Certes, le système des Fournisseurs privilégiés était en soi une bonne idée, mais il n’a pas fonctionné parce que la filière intermédiaire n’avait aucune expérience dans ce domaine, avance Peter Meeus, conseiller à la World Federation of Diamond Bourses (WFDB). Les sightholders y ont participé parce qu’ils pensaient que cela les aiderait à s’assurer un meilleur approvisionnement de brut auprès de De Beers, et non parce que cela stimulerait leurs ventes, a expliqué Peter Meeus. « Les gens sont devenus assez sceptiques. Beaucoup ont dépensé de grosses sommes pour tous ces programmes qui leur étaient imposés, pour finir par réaliser que cela ne leur correspondait pas et ils ont tout arrêté. »

Ben Smithee convient que la filière intermédiaire a pris ses distances après les Fournisseurs privilégiés. « Ils ont juré, après s’être fait avoir, qu’on ne les y reprendrait plus. L’intention n’était pas mauvaise, l’idée non plus. Mais des gens avaient l’obligation d’appliquer un concept, alors qu’ils en étaient incapables. » 

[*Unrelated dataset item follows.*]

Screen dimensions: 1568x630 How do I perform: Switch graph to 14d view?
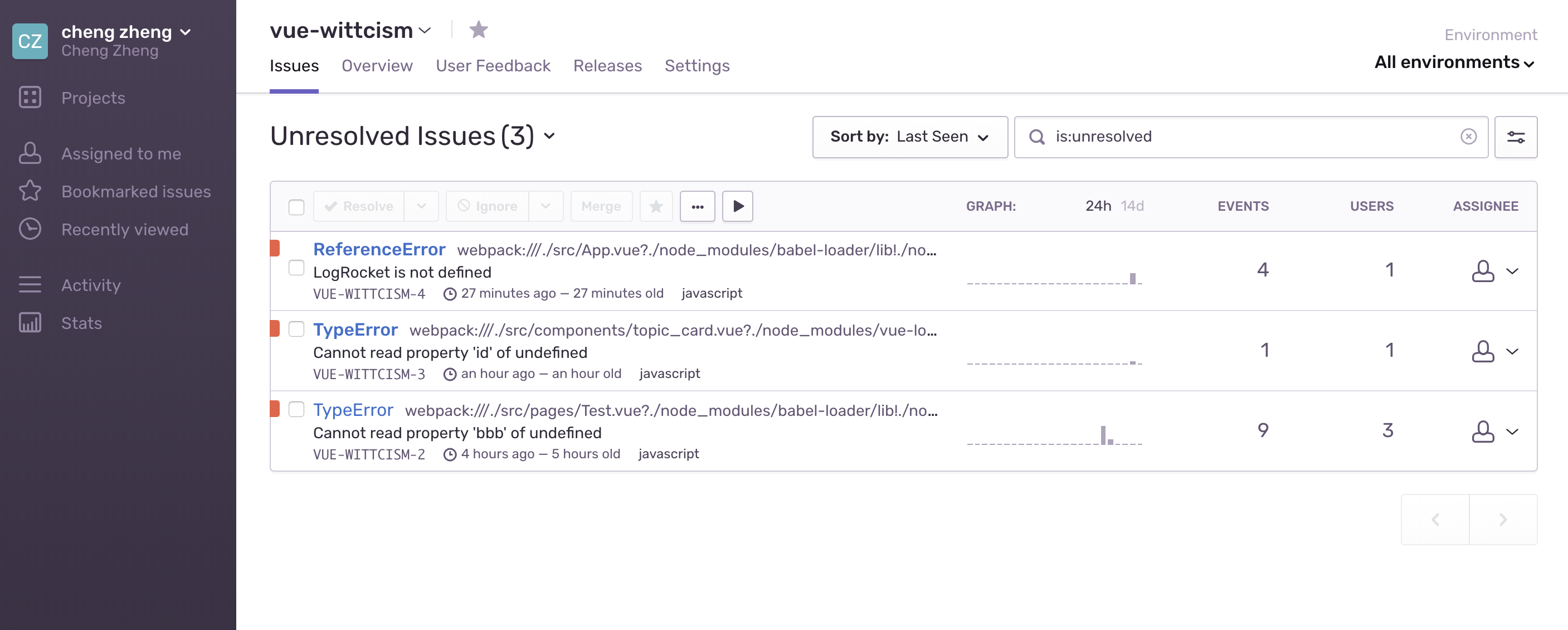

Les négociants et fabricants auraient été plus avisés de financer le marketing des détaillants qu’ils fournissent, puisque ces sociétés sont mieux à même d’analyser les données de consommation et de traiter efficacement avec les acheteurs, a avancé Elle Hill. En échange du financement, les détaillants auraient mis en évidence les marchandises du fournisseur dans leurs publicités. « Je ne pense pas que la chaîne d’approvisionnement dispose des compétences nécessaires pour s’attaquer au marketing. Les gens considèrent toujours qu’il suffit d’utiliser quelques mots-clés pour que le tour soit joué, précise Elle Hill. C’est pourtant bien plus complexe que cela. »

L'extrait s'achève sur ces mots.